Закончив писать, Семён сложил бумагу вчетверо и с привычной важностью отправился мимо караульных, взглянуть на девчонку, которую прочил себе не в полюбовницы, как думалось страже, а в вестники смерти. Вошёл в каморку, плотно прикрыв за собой дверь. Косой свет кровавился сквозь крошечное окошечко. Полонянка сидела на полу, забившись в угол, словно надеялась, что там её не отыщут и забудут. Семён присел на лавку, спокойно встретил испуганный взгляд девушки.

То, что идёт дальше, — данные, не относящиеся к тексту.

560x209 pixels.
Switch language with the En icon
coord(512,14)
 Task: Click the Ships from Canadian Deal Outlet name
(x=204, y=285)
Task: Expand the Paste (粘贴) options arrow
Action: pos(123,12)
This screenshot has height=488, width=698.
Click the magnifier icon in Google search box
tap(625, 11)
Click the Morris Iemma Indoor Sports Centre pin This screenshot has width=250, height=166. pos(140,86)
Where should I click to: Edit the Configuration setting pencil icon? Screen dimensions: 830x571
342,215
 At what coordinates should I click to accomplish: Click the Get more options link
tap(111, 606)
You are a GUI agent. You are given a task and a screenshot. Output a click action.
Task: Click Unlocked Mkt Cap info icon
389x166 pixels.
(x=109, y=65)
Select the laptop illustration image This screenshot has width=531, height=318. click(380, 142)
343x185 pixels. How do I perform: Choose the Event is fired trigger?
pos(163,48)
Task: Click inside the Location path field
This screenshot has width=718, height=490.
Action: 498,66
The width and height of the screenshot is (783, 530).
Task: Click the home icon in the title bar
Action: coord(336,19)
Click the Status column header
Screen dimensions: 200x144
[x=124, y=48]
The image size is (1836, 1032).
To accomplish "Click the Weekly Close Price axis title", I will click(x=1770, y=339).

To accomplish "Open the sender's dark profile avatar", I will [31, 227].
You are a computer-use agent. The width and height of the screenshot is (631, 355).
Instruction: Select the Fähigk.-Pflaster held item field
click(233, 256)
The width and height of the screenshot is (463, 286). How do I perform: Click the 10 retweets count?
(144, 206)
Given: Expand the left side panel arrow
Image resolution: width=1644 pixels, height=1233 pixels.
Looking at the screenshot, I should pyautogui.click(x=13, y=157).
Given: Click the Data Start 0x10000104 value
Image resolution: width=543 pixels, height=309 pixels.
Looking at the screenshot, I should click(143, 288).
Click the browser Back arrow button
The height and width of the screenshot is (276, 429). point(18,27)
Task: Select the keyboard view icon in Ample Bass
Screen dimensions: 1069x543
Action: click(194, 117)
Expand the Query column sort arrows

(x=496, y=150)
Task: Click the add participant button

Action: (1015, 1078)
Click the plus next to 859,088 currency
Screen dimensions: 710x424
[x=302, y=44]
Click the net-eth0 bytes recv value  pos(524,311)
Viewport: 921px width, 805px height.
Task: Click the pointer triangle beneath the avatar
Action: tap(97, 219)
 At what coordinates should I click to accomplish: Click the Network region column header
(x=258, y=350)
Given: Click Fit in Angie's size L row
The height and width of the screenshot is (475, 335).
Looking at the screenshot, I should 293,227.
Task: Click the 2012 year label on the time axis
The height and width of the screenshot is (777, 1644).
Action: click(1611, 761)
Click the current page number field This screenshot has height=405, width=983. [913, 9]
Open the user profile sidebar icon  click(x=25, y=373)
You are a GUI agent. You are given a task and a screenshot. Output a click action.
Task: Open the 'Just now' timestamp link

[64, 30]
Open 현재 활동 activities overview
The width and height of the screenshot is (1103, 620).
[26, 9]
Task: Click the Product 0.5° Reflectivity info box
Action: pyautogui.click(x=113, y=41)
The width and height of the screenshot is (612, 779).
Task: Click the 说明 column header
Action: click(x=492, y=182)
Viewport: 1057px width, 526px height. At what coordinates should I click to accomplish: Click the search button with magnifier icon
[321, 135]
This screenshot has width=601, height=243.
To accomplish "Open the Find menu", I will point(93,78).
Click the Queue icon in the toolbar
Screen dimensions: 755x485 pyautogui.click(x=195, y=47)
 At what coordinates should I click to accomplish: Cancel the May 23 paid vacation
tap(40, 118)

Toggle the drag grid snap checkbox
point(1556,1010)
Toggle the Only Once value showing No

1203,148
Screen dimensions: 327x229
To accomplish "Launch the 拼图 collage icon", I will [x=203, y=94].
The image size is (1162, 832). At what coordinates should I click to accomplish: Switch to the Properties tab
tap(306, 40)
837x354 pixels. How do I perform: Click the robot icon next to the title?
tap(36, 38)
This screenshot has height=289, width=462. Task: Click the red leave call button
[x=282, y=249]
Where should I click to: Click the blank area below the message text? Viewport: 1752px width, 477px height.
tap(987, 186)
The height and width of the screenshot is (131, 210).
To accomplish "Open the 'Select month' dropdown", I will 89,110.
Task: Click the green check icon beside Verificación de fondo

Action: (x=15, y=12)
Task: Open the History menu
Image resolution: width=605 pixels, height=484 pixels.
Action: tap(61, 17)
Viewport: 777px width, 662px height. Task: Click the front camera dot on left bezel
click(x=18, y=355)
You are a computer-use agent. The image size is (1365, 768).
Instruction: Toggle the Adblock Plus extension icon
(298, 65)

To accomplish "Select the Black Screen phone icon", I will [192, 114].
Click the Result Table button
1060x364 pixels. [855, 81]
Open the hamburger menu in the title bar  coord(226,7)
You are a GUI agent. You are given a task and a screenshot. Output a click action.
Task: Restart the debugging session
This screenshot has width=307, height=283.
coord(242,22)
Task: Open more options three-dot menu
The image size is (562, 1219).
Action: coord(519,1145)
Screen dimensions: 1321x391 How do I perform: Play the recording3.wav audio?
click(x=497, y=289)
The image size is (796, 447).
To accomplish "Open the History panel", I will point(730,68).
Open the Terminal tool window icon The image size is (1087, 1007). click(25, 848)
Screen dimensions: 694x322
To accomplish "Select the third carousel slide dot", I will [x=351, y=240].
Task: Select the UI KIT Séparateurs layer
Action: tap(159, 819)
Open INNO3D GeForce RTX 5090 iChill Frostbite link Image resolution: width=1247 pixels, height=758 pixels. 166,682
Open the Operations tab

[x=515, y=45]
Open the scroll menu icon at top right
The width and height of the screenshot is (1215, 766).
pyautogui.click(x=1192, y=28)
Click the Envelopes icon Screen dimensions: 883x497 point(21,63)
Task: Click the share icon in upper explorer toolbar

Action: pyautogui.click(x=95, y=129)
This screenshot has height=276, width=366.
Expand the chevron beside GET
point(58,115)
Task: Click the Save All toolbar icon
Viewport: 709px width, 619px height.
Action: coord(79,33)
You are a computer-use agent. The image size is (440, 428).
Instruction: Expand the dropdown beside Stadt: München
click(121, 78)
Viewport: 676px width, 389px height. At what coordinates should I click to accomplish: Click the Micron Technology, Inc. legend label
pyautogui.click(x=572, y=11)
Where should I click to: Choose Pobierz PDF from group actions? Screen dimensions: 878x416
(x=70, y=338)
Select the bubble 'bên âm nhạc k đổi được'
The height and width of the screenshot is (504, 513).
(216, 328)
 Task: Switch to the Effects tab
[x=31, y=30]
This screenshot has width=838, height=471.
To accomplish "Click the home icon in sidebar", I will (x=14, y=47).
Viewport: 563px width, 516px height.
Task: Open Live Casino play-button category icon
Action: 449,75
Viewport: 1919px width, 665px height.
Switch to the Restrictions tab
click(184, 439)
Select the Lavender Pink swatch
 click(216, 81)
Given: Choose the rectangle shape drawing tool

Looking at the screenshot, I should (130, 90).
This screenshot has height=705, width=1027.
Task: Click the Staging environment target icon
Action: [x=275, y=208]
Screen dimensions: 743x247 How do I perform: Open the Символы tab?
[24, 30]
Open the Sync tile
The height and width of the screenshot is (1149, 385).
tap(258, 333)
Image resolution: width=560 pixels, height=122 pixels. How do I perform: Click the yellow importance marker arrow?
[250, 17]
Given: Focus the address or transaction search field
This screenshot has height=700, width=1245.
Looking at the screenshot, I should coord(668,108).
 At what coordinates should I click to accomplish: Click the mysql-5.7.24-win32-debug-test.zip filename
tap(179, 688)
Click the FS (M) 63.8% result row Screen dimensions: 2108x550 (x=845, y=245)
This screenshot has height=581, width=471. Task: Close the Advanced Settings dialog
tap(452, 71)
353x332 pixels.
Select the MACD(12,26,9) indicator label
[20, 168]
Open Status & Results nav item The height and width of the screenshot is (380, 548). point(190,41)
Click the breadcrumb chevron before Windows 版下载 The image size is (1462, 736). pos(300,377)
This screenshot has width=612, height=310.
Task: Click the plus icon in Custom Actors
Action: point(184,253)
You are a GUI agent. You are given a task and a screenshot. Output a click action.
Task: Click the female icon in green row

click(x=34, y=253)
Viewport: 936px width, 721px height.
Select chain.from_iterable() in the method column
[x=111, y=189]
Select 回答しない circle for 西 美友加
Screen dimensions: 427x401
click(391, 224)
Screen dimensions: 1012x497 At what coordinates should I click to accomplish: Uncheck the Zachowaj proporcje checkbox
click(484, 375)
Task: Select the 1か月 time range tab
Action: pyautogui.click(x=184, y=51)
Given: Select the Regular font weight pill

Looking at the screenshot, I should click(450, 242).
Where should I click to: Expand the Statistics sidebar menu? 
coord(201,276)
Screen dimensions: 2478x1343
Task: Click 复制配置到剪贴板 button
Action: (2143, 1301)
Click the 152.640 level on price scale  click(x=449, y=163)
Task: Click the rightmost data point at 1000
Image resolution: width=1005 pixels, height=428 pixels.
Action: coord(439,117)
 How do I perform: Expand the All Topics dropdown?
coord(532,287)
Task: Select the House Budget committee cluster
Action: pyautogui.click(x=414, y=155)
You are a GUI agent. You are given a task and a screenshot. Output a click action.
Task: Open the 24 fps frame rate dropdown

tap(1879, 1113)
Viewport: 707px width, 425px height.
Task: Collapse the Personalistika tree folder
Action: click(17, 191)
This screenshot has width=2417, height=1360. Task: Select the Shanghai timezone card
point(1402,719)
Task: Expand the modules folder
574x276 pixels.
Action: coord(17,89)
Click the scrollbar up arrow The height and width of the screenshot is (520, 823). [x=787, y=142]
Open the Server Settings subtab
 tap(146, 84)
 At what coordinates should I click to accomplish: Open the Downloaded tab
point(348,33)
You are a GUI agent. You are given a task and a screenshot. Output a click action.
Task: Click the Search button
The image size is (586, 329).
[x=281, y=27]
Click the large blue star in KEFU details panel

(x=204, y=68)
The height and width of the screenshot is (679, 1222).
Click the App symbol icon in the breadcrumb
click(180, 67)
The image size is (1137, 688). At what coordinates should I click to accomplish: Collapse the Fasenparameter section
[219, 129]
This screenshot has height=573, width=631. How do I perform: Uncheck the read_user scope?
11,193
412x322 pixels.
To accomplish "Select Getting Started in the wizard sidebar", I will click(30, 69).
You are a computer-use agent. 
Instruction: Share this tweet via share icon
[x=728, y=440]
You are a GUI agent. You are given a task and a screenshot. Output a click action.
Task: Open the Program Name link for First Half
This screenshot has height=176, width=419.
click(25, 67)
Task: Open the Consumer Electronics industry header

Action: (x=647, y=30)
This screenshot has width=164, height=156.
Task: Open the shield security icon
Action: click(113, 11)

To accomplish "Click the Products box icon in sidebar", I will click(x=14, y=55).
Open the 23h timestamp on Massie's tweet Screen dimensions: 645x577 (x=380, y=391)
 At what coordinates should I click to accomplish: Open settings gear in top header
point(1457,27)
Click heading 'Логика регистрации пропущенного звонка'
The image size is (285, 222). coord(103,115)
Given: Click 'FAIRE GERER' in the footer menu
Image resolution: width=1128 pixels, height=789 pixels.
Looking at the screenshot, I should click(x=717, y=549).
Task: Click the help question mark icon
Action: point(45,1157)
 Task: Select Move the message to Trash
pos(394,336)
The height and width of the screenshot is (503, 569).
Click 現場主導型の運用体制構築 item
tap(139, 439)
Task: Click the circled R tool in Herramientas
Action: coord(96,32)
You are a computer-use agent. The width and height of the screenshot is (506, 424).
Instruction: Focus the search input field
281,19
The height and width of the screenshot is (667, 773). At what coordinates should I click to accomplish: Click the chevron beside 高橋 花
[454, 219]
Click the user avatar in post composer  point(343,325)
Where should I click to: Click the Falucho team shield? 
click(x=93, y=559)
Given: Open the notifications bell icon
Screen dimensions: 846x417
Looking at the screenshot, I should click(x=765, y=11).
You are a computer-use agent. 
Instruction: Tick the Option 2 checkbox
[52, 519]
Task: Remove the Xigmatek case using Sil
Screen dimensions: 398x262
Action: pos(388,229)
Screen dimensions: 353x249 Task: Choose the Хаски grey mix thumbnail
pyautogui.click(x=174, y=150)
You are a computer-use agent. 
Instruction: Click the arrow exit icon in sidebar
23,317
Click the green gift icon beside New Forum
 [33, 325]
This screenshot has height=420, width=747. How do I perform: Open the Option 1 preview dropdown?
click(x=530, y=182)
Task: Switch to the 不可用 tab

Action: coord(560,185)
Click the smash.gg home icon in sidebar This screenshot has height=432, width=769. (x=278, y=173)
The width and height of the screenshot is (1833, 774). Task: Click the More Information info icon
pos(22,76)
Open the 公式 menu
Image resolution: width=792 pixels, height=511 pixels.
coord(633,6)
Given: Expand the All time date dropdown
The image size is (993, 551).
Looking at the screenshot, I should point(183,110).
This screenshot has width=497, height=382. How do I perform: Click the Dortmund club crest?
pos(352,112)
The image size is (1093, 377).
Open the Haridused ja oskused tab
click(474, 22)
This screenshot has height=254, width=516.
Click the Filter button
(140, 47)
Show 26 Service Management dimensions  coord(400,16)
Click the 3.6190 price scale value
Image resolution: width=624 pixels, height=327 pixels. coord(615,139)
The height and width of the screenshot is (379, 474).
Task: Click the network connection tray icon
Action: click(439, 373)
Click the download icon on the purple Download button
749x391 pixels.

– Что, девонька, пригорюнилась?
Полонянка вскинула голову:
– Ой, а вы что, русский?
– Кажись, русский, – усмехнулся Семён.
– А я думала – эти пришли.
Девчонка приободрилась, что она теперь не одна, и, боясь поверить удаче, спросила:
– А вас, дяденька, тоже киргизцы повязали?
– Да уж, как пить дать, повязали, – согласился Семён.
– А я думала, это они идут, – шёпотом повторила девчонка. – Набольший у них, Ханжа, говорят, больно страшный – сущий душегуб. Как подумаю, что меня ему отдадут, так и плачу. Маточки мои, ведь он таких, как я, небось целую деревню истерзал.
– Это точно.
– Ой, дяденька, а что же делать?
Семён поднялся.
– Что делать, говоришь? Ты солдатский стан знаешь, куда солдаты давеча пришли?
– Знаю. Это от Юшкова неподалёку. Там башня старая, прежде стрельцы стояли.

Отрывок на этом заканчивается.